Word and element pointing entries

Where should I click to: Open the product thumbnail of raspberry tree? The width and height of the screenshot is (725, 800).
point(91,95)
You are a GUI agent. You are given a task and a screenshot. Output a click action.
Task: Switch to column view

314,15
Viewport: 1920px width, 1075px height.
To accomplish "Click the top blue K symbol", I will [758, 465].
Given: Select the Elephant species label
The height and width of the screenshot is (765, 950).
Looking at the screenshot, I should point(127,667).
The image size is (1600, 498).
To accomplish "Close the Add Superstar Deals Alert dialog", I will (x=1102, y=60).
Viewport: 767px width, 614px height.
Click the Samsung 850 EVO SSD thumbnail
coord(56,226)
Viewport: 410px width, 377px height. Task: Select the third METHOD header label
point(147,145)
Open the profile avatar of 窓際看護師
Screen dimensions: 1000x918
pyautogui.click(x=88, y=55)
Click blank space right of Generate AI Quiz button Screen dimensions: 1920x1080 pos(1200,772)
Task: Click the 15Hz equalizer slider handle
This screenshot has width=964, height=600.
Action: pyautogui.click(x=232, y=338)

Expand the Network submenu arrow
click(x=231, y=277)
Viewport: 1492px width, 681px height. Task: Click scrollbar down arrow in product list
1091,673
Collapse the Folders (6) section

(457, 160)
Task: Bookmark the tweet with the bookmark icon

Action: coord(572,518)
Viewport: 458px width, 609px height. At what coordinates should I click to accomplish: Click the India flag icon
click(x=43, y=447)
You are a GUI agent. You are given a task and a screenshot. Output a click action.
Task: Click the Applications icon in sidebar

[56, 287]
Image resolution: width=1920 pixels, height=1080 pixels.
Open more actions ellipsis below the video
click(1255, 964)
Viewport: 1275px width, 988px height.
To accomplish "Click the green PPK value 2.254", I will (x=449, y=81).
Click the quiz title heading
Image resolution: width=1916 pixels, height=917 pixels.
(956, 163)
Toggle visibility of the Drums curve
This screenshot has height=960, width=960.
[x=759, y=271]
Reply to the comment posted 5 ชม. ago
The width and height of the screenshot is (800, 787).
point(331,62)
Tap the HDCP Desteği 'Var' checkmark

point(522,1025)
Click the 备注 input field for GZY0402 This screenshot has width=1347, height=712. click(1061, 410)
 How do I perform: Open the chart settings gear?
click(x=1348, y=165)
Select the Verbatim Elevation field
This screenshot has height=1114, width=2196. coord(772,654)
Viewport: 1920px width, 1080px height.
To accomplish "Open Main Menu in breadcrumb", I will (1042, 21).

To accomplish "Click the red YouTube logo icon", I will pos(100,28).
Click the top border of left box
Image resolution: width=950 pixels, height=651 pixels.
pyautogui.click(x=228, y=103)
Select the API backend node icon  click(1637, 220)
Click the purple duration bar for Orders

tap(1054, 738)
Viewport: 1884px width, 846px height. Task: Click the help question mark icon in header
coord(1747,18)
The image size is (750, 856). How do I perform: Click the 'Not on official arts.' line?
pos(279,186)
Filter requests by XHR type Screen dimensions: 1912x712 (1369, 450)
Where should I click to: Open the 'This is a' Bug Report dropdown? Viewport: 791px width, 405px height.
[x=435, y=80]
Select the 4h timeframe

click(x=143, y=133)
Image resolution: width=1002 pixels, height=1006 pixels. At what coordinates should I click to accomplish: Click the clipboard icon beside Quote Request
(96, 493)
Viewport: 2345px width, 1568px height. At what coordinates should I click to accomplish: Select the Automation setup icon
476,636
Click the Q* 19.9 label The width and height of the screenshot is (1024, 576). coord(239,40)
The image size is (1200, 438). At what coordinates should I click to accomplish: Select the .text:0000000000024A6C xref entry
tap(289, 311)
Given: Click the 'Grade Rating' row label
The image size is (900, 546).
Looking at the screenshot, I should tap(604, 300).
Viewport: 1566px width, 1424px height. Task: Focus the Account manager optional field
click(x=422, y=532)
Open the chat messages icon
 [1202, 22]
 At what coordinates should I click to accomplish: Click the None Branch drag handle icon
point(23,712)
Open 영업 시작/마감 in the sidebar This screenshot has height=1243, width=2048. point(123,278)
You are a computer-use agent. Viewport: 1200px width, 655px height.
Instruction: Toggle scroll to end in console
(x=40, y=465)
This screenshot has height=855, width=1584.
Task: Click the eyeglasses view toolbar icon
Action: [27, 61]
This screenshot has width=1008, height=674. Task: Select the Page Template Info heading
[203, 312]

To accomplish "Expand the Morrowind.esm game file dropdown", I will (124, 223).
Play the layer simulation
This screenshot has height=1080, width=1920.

> **PROBLEM STATEMENT**: Quote these entries back word for word.

> **COMPLETED TASK**:
Where should I click to: Open the product thumbnail of raspberry tree? The width and height of the screenshot is (725, 800).
point(91,95)
You are a GUI agent. You are given a task and a screenshot. Output a click action.
Task: Switch to column view

314,15
Viewport: 1920px width, 1075px height.
To accomplish "Click the top blue K symbol", I will [758, 465].
Given: Select the Elephant species label
The height and width of the screenshot is (765, 950).
Looking at the screenshot, I should point(127,667).
The image size is (1600, 498).
To accomplish "Close the Add Superstar Deals Alert dialog", I will (x=1102, y=60).
Viewport: 767px width, 614px height.
Click the Samsung 850 EVO SSD thumbnail
coord(56,226)
Viewport: 410px width, 377px height. Task: Select the third METHOD header label
point(147,145)
Open the profile avatar of 窓際看護師
Screen dimensions: 1000x918
pyautogui.click(x=88, y=55)
Click blank space right of Generate AI Quiz button Screen dimensions: 1920x1080 pos(1200,772)
Task: Click the 15Hz equalizer slider handle
This screenshot has width=964, height=600.
Action: pyautogui.click(x=232, y=338)

Expand the Network submenu arrow
click(x=231, y=277)
Viewport: 1492px width, 681px height. Task: Click scrollbar down arrow in product list
1091,673
Collapse the Folders (6) section

(457, 160)
Task: Bookmark the tweet with the bookmark icon

Action: coord(572,518)
Viewport: 458px width, 609px height. At what coordinates should I click to accomplish: Click the India flag icon
click(x=43, y=447)
You are a GUI agent. You are given a task and a screenshot. Output a click action.
Task: Click the Applications icon in sidebar

[56, 287]
Image resolution: width=1920 pixels, height=1080 pixels.
Open more actions ellipsis below the video
click(1255, 964)
Viewport: 1275px width, 988px height.
To accomplish "Click the green PPK value 2.254", I will (x=449, y=81).
Click the quiz title heading
Image resolution: width=1916 pixels, height=917 pixels.
(956, 163)
Toggle visibility of the Drums curve
This screenshot has height=960, width=960.
[x=759, y=271]
Reply to the comment posted 5 ชม. ago
The width and height of the screenshot is (800, 787).
point(331,62)
Tap the HDCP Desteği 'Var' checkmark

point(522,1025)
Click the 备注 input field for GZY0402 This screenshot has width=1347, height=712. click(1061, 410)
 How do I perform: Open the chart settings gear?
click(x=1348, y=165)
Select the Verbatim Elevation field
This screenshot has height=1114, width=2196. coord(772,654)
Viewport: 1920px width, 1080px height.
To accomplish "Open Main Menu in breadcrumb", I will (1042, 21).

To accomplish "Click the red YouTube logo icon", I will pos(100,28).
Click the top border of left box
Image resolution: width=950 pixels, height=651 pixels.
pyautogui.click(x=228, y=103)
Select the API backend node icon  click(1637, 220)
Click the purple duration bar for Orders

tap(1054, 738)
Viewport: 1884px width, 846px height. Task: Click the help question mark icon in header
coord(1747,18)
The image size is (750, 856). How do I perform: Click the 'Not on official arts.' line?
pos(279,186)
Filter requests by XHR type Screen dimensions: 1912x712 (1369, 450)
Where should I click to: Open the 'This is a' Bug Report dropdown? Viewport: 791px width, 405px height.
[x=435, y=80]
Select the 4h timeframe

click(x=143, y=133)
Image resolution: width=1002 pixels, height=1006 pixels. At what coordinates should I click to accomplish: Click the clipboard icon beside Quote Request
(96, 493)
Viewport: 2345px width, 1568px height. At what coordinates should I click to accomplish: Select the Automation setup icon
476,636
Click the Q* 19.9 label The width and height of the screenshot is (1024, 576). coord(239,40)
The image size is (1200, 438). At what coordinates should I click to accomplish: Select the .text:0000000000024A6C xref entry
tap(289, 311)
Given: Click the 'Grade Rating' row label
The image size is (900, 546).
Looking at the screenshot, I should tap(604, 300).
Viewport: 1566px width, 1424px height. Task: Focus the Account manager optional field
click(x=422, y=532)
Open the chat messages icon
 [1202, 22]
 At what coordinates should I click to accomplish: Click the None Branch drag handle icon
point(23,712)
Open 영업 시작/마감 in the sidebar This screenshot has height=1243, width=2048. point(123,278)
You are a computer-use agent. Viewport: 1200px width, 655px height.
Instruction: Toggle scroll to end in console
(x=40, y=465)
This screenshot has height=855, width=1584.
Task: Click the eyeglasses view toolbar icon
Action: [27, 61]
This screenshot has width=1008, height=674. Task: Select the Page Template Info heading
[203, 312]

To accomplish "Expand the Morrowind.esm game file dropdown", I will (124, 223).
Play the layer simulation
This screenshot has height=1080, width=1920.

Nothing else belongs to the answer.